Search Engine Registration – Do Not Fall For This Scam

I’ve seen an uptick in spam in my inboxes lately, much of it in the same format – there must be a new spammer active in Russia or somewhere similar. However, I’ve also gotten a rash of solicitations to “register my domain” with various search engines, like the following website that I was led to.

scam

 

A video asssociated with this or a similar site claims that if I don’t use their services, it could take months or even years for my domain to be recognized by the major search engines.

Bullshit

This, of course, is nonsense. The crawlers are very efficient, usually picking up new websites in a matter of hours. You don’t need to pay the $99.00 or the $299.00 to scum-sucking scammers like this to get your website  noticed. Of course, there are things you can do to increase your visibility, but paying lots of money for a worthless service is not one of them.

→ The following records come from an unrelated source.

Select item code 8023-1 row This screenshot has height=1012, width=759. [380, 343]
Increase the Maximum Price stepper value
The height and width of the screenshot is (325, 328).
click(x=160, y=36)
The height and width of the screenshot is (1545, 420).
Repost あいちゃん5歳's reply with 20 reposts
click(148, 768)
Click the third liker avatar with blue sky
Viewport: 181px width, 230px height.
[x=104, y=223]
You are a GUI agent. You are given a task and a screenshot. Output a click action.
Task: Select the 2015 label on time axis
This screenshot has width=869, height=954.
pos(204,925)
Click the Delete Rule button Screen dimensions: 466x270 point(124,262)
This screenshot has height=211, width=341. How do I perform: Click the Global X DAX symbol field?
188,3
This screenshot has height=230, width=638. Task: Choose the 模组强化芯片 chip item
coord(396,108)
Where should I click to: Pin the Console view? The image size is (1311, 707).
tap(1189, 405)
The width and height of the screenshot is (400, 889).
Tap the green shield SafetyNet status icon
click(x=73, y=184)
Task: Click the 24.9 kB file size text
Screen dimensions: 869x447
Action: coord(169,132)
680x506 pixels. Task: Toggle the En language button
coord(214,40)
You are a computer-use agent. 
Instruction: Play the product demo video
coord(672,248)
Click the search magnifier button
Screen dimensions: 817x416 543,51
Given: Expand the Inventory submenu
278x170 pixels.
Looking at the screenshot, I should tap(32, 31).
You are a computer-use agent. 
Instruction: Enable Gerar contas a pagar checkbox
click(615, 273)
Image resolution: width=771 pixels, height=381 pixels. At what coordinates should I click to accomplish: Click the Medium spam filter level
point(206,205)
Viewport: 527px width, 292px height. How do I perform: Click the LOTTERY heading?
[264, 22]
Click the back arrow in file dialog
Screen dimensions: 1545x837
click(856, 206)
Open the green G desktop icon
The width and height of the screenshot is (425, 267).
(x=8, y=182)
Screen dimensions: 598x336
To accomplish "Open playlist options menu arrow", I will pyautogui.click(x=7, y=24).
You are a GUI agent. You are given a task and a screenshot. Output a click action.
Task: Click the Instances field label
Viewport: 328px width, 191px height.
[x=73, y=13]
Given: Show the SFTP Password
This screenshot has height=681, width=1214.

Another scummy scam is run by some necrotic filth-bag named Colin Walker (probably a phony name), who is the registered owner of PremierSubmissions.com. Here’s their putrid email to me:

Scam2

 

This email is not just misleading, it’s full of outright lies; there’s a hot rock in Hell waiting for the asshats who run this kind of fraud.

Click through for some additional information over at Hoax-Slayer.

The Old Wolf has spoken.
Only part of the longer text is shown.